Os cancros da cabeça e pescoço estão intimamente relacionados com os seus principais fatores de risco: o tabaco e o álcool. Quem fuma tem um risco 8x maior que a população não fumadora, de desenvolver um cancro deste tipo. Quem bebe tem 4 a 5x maior risco. A associação de ambos leva a um incremento do risco de 30 a 120x, dependendo do sítio anatómico. Qualquer estratégia de prevenção primária do cancro da cabeça e pescoço passa pelo controlo destes fatores de risco. Nos últimos anos tem-se observado uma mudança de paradigma com um aumento da incidência da doença em jovens e no sexo feminino, explicada pelo aumento do consumo de tabaco nas mulheres e por uma redução no sexo masculino nas últimas décadas. Outro aspeto que explica essa evolução epidemiológica, é o crescente aumento da incidência de cancros da cabeça e pescoço relacionados com a infeção pelo HPV, particularmente na orofaringe. Clinicamente há várias diferenças entre os tumores relacionados e os não relacionados com o HPV, com impacto no prognóstico e tratamento. A vacinação para o HPV, recentemente aprovada no calendário nacional do SNS, é eficaz na prevenção do cancro do colo do útero, mas ainda não há dados sólidos que provem que também o seja para os tumores da cabeça e pescoço relacionados ao HPV. Estudos nesse sentido estão atualmente em curso.
A prevenção secundária é também muito importante nos cancros da cabeça e pescoço, porque, como já referido anteriormente, a mortalidade e morbilidade do tratamento é bastante maior nos tumores avançados quando comparado com os mais precoces. Existe um longo caminho já descrito de alterações genéticas induzidas pelos carcinogéneos do tabaco e do álcool que levam a que uma mucosa normal, se transforme em carcinoma. Portanto existe oportunidade, muitas vezes ao longo de anos em que ocorre essa transformação maligna, de se detetar lesões potencialmente malignas antes de se tornarem carcinomas invasivos. Estratégias de alerta aos profissionais de saúde e à população em geral quanto aos sintomas iniciais do cancro também são importantes neste sentido. São eles as feridas na boca ou orofaringe, dor à deglutição (odinofagia), dor de ouvido (otalgia), rouquidão (disfonia). Qualquer destes sintomas com mais de 3 semanas de duração, e para os quais não exista outra causa identificada, especialmente se for progressivo e em doentes com fatores de risco são muito sugestivos de um cancro de cabeça e pescoço. Nódulos cervicais também são um achado comum e, por vezes, é o primeiro sintoma referido pelos doentes. Porém, como já são metástases regionais dos cancros, já são sintoma de tumores avançados.

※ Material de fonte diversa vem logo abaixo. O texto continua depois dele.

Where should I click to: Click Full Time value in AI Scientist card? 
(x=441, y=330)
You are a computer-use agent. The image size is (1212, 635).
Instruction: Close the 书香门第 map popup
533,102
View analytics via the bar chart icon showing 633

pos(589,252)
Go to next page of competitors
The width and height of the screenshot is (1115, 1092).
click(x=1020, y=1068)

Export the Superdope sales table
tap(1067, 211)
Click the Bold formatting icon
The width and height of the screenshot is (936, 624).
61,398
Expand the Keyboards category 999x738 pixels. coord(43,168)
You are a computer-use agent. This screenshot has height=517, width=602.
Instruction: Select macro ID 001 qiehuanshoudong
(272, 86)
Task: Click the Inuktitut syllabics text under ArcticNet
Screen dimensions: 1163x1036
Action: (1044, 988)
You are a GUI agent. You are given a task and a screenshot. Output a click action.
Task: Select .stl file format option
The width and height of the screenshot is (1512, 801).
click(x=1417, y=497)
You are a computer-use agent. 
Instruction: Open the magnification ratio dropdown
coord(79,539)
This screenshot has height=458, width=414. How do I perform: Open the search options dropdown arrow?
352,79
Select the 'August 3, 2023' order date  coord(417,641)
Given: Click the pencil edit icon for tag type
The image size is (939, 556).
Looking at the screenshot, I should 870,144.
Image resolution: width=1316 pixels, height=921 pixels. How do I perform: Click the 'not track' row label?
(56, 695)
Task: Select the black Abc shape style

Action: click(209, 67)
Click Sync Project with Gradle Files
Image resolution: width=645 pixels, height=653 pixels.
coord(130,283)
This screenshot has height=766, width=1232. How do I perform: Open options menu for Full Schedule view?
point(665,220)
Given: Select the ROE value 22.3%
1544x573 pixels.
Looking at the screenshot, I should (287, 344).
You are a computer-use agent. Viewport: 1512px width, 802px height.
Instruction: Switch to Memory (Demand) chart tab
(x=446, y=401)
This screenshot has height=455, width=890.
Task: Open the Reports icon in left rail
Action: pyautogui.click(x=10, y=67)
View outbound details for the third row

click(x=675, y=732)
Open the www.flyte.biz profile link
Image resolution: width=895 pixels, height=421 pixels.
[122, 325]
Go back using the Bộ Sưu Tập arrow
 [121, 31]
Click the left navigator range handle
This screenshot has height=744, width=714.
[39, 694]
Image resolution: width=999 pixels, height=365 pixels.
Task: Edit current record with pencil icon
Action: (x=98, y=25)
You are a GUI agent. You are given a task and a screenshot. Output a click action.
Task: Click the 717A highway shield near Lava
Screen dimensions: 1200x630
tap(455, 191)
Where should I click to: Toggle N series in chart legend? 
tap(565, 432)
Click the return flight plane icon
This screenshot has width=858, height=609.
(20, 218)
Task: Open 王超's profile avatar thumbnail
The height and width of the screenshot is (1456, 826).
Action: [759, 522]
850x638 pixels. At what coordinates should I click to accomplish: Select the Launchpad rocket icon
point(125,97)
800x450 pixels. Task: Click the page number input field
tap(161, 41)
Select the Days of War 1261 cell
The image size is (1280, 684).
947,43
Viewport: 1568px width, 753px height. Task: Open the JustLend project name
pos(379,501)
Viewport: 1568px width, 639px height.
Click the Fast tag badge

Por fim, é de referir que o tratamento dos cancros da cabeça e pescoço, apesar de relativamente eficazes, pelas particularidades anatómicas e fisiológicas da região, podem afetar temporária ou definitivamente funções tão básicas quanto comer, falar, respirar, sorrir e ainda os sentidos tao essenciais como o paladar, olfato e a visão. A estética e as relações sociais também poderão ser afetadas pela presença de sondas, traqueostomias e cicatrizes em um local sempre exposto do nosso corpo e que é o nosso “cartão de visita”. Dessa forma, tão importante quanto controlar o cancro de um doente, é minimizar as sequelas decorrentes do tratamento dos sobreviventes e reintegrá-los na sociedade. O que nos leva novamente ao tema central da campanha deste ano. Quanto mais precoce for a deteção dos tumores, mais eficaz é o tratamento, menores serão as sequelas, e mais fácil é a reabilitação de cada indivíduo.